1.       DUNCAN GARDENS:  The formal European Renaissance style gardens, directly south of the Gaiser Conservatory, were originally called the Sunken Gardens,  In February of 1941, they were officially renamed in honor of Park Superintendent John W. Duncan, who designed and began developing them in 1912.  During his tenure, the gardens contained many diversified plant species, including rose and perennial gardens.  A grapevine-covered arbor was located near the rose garden at the southern end (the gardens have since been extended farther south).  Over the years, the gardens have undergone a number of revisions.  In 1996, under the direction of Jim Flott, Horticultural Manager for Manito, and Debbie Clem-Olsen, landscape architect, the most recent renovation was completed.  At a cost of about $35,000, funded primarily through Friends of Manito and Associated Garden Clubs of Spokane, the ratio of floral gardens to lawn was increased.  A vibrant array of colorful annuals make Duncan Gardens a popular site for summer chamber music concerts and weddings, and provides a scenic backdrop for photographers.  The focal point of the garden is a large granite fountain, donated in 1956 in memory of Louis M. Davenport by his wife Verus and son Lewis M. Davenport.  Davenport was a longtime park supporter and park board member.
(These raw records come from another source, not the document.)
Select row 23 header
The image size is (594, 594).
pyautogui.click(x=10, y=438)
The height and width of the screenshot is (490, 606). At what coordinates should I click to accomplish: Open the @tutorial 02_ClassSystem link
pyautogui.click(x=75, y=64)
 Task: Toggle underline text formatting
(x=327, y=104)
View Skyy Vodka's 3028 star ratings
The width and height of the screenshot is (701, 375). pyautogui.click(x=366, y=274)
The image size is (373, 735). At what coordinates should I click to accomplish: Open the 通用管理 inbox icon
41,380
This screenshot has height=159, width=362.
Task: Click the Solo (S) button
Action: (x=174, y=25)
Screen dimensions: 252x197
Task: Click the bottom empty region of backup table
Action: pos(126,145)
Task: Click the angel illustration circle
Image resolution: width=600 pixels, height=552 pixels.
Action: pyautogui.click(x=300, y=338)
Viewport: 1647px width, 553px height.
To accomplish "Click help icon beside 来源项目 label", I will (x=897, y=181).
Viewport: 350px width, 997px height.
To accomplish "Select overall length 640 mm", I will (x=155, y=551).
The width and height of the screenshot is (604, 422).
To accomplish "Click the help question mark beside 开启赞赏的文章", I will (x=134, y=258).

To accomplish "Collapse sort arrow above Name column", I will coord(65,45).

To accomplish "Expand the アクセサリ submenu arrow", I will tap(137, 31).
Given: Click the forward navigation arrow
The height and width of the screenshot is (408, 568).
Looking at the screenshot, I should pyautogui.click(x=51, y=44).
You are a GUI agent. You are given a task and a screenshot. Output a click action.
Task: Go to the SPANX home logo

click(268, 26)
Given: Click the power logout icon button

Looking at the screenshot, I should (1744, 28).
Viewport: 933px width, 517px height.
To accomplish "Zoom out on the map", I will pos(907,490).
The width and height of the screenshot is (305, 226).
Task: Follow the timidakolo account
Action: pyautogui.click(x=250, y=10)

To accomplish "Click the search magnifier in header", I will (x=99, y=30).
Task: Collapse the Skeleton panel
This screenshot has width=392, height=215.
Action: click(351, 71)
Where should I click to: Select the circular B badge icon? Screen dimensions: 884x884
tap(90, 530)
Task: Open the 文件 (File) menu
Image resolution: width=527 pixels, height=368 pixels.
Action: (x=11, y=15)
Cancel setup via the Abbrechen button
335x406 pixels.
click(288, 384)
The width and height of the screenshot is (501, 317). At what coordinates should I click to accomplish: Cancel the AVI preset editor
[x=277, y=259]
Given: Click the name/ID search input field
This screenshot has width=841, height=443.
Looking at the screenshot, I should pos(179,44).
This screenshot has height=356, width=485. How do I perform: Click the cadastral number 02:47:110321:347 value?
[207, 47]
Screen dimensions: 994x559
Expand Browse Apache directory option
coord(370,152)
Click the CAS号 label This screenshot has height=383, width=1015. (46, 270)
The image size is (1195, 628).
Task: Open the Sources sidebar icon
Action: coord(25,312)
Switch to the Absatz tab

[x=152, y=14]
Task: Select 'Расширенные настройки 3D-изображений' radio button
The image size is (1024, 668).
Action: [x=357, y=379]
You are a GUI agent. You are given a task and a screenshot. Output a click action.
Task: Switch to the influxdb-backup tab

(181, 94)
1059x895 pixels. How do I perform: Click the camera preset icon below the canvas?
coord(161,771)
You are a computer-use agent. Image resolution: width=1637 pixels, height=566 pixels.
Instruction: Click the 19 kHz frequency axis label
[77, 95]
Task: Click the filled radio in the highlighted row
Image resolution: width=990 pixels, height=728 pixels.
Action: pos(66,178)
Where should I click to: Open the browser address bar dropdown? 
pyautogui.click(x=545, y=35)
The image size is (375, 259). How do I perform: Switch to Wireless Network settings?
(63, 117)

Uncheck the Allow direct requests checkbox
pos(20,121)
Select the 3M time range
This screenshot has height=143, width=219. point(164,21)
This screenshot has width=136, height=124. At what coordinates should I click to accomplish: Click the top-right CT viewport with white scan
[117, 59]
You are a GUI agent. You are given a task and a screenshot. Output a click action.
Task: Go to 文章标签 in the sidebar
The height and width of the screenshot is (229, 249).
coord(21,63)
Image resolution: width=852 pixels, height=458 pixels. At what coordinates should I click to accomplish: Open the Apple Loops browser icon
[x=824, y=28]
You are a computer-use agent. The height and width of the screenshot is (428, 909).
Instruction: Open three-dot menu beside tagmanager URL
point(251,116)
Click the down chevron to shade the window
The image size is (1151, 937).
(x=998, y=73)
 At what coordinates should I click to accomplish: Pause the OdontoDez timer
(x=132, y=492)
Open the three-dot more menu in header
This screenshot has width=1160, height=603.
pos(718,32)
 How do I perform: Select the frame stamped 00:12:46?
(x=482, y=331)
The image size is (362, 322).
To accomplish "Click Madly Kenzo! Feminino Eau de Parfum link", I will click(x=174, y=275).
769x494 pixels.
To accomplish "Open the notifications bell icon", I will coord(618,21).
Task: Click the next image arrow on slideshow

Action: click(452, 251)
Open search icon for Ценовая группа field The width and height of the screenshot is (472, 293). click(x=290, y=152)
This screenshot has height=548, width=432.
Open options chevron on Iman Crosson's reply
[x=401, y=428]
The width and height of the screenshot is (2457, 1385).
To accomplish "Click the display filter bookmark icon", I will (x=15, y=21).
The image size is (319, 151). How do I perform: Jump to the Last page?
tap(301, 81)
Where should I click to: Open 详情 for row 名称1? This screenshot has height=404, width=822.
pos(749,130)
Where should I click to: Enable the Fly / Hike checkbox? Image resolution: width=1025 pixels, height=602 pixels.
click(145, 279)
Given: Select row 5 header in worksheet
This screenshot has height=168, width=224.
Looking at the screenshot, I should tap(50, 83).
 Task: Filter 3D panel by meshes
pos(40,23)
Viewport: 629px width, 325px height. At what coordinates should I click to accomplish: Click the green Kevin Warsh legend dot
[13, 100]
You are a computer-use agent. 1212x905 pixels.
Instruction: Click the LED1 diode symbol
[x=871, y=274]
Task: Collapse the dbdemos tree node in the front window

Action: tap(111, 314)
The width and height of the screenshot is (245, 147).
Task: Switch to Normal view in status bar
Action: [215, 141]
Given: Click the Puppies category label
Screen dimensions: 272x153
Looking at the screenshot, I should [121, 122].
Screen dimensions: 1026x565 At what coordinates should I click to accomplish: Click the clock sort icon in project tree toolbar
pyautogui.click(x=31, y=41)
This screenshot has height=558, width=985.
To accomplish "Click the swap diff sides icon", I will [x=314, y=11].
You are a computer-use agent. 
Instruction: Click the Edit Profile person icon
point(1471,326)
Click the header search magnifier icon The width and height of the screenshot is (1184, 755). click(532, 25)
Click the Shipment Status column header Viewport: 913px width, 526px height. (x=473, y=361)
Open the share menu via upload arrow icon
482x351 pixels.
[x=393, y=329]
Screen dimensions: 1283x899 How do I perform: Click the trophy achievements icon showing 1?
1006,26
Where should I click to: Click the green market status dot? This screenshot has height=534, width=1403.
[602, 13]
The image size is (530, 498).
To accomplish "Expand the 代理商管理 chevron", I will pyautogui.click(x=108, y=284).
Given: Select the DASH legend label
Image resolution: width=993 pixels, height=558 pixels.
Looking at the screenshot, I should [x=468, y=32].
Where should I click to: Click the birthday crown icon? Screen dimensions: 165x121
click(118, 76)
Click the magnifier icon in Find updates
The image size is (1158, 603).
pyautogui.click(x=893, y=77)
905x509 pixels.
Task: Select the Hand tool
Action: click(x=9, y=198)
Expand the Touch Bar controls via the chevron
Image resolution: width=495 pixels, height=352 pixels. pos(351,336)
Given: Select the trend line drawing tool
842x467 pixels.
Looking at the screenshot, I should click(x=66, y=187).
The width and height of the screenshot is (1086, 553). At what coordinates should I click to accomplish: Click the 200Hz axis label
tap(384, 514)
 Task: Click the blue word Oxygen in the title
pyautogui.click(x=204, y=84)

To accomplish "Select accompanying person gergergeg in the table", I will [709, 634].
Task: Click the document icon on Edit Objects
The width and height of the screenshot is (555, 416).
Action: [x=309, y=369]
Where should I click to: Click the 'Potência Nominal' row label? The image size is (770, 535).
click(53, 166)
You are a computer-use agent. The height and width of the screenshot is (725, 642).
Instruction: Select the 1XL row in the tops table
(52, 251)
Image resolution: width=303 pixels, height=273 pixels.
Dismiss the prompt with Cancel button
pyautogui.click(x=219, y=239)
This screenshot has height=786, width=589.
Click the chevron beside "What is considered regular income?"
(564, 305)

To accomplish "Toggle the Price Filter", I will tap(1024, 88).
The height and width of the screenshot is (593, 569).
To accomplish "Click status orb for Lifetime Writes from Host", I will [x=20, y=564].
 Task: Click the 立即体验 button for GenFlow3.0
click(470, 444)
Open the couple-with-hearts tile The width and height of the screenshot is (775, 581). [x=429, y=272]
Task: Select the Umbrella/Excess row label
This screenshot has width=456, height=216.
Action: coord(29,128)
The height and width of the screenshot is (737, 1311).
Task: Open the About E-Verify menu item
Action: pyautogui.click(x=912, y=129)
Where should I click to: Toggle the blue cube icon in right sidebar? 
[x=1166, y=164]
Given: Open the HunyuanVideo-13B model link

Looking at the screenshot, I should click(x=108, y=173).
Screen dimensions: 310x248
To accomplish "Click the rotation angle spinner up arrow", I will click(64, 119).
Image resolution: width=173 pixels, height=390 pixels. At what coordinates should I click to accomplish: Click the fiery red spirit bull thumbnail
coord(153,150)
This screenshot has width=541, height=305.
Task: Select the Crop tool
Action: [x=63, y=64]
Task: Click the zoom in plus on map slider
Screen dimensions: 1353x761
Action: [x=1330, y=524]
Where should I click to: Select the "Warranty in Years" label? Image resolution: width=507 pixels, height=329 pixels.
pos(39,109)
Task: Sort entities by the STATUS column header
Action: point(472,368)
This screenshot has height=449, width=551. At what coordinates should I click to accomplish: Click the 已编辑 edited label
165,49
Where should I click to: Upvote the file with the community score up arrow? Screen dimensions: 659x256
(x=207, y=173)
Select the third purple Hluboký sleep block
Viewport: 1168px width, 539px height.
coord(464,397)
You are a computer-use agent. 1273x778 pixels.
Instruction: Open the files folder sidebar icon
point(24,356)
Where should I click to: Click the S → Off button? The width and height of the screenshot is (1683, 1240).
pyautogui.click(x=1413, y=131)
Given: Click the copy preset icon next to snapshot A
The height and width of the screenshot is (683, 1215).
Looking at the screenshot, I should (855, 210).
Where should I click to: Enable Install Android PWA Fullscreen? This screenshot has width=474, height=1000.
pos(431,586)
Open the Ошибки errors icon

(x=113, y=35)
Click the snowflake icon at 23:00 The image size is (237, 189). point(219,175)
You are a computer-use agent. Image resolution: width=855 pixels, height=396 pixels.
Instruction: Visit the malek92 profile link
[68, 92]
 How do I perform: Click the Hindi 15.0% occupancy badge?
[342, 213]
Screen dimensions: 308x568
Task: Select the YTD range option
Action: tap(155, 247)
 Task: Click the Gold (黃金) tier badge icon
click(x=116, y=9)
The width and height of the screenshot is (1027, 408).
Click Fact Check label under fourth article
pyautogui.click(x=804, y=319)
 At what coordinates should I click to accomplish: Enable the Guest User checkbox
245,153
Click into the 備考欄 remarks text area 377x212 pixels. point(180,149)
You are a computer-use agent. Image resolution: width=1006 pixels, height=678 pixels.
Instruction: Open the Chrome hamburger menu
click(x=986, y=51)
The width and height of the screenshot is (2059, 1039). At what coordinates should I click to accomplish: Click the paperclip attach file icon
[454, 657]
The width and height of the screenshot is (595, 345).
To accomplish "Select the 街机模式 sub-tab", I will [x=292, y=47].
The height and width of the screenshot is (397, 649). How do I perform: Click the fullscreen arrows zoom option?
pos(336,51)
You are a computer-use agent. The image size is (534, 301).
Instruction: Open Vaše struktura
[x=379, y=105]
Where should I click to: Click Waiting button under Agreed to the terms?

2.       GAISER CONSERVATORY:  Construction of the present greenhouses at Manito Park were completed in April of 1974, replacing those built on the same site in 1912.  The first greenhouses (moved from Liberty Park in 1904) were near the 20th Street entrance to the park.  In 1988 the central dome was enlarged and dedicated to the memory of Dr. David Gaiser , longtime park patron and former park board member appointed by Mayor Neal Fosseen.  This popular attraction, which contains tropical, subtropical and temperate plant specimens from around the world, is open to the public, free of charge, year around.

3.       JOEL E. FERRIS PERENNIAL GARDEN:  This garden, established by John Duncan around 1940, is located directly north of the office building.  It was named in honor of a former park board member and popular civic leader following his death in 1960.  With over 300 plant species – all identified by markers – it is an ever-changing array of colors and textures during the growing season.  It is an informal counterpart to the Duncan Garden’s formal style.  A memorial bird bath fountain, located at the southeast corner of the garden, was donated to the park by Mr. and Mrs.  Alfred Hengen in memory of their daughter, Helen Hengen, a young Spangle aviatrix who lost her life in 1945 on her final flight for her pilot’s license.  The bird bath is in the center of the Hummingbird and Butterfly Garden.

Tuesday, July 7, 2015

Where did the Duck Pond come from?

The lake at Manito Park, called Mirror Lake during the Montrose Park era, underwent the first of many alterations.  The overall effect of these alterations was a reduction in its size to what is now the duck pond.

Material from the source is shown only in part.